CATBIRD SEAT: The state of hockey in Cloquet

Post by kniven »

first realized how important the story we did last week on the Cloquet-Esko-Carlton hockey classification was when I looked at my Twitter feed.

The Pine Journal’s story had been picked up by @followthepuck, the Twitter feed for the statewide hockey website of the same name. Only, the Pine Journal wasn’t the website to which I was directed. It was the Grand Forks Herald, which told me something.

When the CEC hockey programs think about changing classes, it’s evidently news in North Dakota.

So, let’s take a moment to consider this.

Cloquet School Board member Jim Crowley, who by every account I’ve ever seen and in every personal experience I’ve ever had with him is a thoroughly decent human being, asked Activities Director Tom Lenarz to poll the players and parents as to whether the programs should drop to Class A to bring them in line with Minnesota State High School League enrollment guidelines.

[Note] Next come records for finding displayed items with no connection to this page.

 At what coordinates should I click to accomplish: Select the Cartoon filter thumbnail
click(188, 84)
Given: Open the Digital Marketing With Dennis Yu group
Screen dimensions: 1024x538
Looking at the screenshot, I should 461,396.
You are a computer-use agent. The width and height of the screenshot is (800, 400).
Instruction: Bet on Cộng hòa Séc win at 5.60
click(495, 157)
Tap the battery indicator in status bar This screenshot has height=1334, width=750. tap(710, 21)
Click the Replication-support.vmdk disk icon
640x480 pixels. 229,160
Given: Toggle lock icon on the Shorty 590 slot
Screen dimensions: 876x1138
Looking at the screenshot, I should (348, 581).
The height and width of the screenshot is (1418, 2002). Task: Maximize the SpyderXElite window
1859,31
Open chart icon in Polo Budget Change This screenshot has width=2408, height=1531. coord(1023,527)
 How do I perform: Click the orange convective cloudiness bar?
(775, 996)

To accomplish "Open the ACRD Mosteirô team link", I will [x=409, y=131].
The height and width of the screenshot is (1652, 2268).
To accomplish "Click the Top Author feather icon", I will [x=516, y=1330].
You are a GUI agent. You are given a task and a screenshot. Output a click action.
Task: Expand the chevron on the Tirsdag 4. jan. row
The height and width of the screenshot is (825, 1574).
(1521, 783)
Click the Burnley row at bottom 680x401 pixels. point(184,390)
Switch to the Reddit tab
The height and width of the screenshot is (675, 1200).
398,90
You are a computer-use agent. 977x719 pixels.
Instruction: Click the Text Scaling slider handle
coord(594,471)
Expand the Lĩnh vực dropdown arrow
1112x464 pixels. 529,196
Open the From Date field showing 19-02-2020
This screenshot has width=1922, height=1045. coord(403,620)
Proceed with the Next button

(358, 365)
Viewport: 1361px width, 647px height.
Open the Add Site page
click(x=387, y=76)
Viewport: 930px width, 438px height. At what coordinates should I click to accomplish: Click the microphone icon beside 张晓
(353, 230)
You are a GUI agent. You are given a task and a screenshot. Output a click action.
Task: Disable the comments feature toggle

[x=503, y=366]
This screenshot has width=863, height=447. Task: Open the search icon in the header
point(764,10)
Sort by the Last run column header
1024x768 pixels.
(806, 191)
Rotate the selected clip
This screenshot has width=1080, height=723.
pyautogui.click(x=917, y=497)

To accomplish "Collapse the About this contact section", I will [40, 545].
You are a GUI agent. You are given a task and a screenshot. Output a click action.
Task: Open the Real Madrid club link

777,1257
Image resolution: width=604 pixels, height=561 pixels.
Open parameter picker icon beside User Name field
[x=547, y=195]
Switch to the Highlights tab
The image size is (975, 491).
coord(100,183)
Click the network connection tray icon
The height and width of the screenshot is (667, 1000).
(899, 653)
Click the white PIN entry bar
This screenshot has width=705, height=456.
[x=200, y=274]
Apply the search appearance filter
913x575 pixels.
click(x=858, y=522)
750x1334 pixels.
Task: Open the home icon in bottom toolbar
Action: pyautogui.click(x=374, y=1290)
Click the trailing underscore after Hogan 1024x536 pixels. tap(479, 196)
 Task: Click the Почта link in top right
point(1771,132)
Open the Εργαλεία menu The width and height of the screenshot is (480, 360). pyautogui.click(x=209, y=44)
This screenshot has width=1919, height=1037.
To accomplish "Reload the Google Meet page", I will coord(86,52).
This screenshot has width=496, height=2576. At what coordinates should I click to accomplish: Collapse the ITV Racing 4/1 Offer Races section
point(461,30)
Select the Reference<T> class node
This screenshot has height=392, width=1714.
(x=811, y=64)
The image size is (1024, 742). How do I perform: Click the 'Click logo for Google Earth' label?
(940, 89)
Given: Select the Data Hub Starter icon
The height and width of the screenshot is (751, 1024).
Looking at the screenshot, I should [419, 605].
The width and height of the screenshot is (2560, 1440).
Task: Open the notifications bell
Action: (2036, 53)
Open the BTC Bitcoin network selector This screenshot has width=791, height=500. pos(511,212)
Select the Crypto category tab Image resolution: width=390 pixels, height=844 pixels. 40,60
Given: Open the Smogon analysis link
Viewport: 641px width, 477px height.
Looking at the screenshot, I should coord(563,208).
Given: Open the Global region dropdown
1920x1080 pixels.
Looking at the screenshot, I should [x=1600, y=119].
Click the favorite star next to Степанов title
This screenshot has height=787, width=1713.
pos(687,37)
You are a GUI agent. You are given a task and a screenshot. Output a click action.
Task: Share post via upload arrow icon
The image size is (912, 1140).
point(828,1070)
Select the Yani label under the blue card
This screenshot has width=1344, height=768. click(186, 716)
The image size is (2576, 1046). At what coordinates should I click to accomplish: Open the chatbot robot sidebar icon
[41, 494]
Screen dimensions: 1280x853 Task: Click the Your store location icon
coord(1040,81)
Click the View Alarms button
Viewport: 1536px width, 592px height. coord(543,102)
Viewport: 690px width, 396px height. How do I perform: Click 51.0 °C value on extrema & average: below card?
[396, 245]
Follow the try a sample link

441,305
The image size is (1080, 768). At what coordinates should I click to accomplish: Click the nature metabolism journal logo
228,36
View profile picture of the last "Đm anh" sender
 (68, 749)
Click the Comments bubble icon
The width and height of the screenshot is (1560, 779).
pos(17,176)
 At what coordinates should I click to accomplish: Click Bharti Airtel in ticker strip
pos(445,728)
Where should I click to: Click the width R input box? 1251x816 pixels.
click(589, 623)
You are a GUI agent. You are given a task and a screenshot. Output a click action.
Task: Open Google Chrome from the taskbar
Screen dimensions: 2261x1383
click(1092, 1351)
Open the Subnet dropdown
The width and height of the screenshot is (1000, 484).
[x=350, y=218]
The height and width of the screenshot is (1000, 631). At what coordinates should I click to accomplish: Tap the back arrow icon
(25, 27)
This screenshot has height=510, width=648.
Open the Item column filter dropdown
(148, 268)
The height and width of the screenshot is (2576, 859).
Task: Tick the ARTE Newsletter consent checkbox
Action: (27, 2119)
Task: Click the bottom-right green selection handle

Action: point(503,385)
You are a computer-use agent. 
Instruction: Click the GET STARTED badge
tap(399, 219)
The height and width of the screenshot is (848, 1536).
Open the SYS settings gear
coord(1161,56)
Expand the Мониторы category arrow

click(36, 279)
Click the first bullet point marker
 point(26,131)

Crowley’s argument was that dropping to Class A would give more Cloquet athletes (and of course, those in the program from Esko and Carlton) a better chance to compete at the state tournament.


The girls’ program was polled first, and elected to stay in Class AA. The boys’ program, to the best of my knowledge, would rather die than drop.


I’m here to say that this is a good thing.


I tried to reach Crowley for this article but was not able to speak with him before deadline. He’s a sports parent, and as such understands the competitive element.


But when I talked with boys Coach Dave Esse last week, he struck the right note. He said that it isn’t always about getting to State.


In the early 1990s, the MSHSL wrecked the best thing going, which was the one-class state hockey tournament. Back then, it wasn’t about getting everyone to State, and the result was the most amazing state tournament anywhere in the nation. It still is — the boys state hockey tournament is the best-attended high school sports event in the United States.


But now it crowns two champions. Longtime readers of this column know my feelings about that.


For the MSHSL, it’s all about sportsmanship, unless you happen to be named Kailee Kiminski.


Esse said it best: He’d rather go to State once every 10 or 12 years and beat the best than go more often and beat lesser programs.


The fact that Duluth East is now the seven-time defending Section 7AA champion tends to put a damper on other kids going to State, but that really raises the bar for them rather than punishes them. Elk River had a marvelous team this season — in fact, one of the highest-scoring offenses in the state — but they couldn’t knock the Greyhounds from their perch. That’s something to shoot for, not something to run away from.


One of the arguments used before the school board was that the combined enrollment of the schools of 1,070 was one of the smallest in the top classes. Yet Duluth Marshall, with a 9-12 enrollment of 268 students, has opted up to Class AA for the next two years, and it’s quite arguable that the best program in the area is not Duluth East’s but Hermantown’s, with a 9-12 enrollment of 615.


Now, you can argue that Marshall as a private school has an advantage because they draw from other schools’ feeder programs instead of having one of their own. And that’s why I’ve argued in the past that all private schools should either have to opt up or have their own state tournament as a simple fairness issue. Yet Marshall, which was once the laughingstock of the Duluth hockey community after losing 21-1 to a Dave Spehar-led East team, did it the hard way. They got better. Much better. And now they are moving up.


The argument is also that Hermantown should move up too, and I’m one that subscribes to that theory too. Clearly they have nothing left to prove in Class A, and should they win the state tournament this week they will simply reinforce that point.


But good programs can be built with small student bodies.


Enrollment isn’t the issue. Hard work and pride in the product is, and the CEC programs have that in spades. Both of them. It would be a crying shame if they dropped down.


And if they ever did, it would even be news in North Dakota.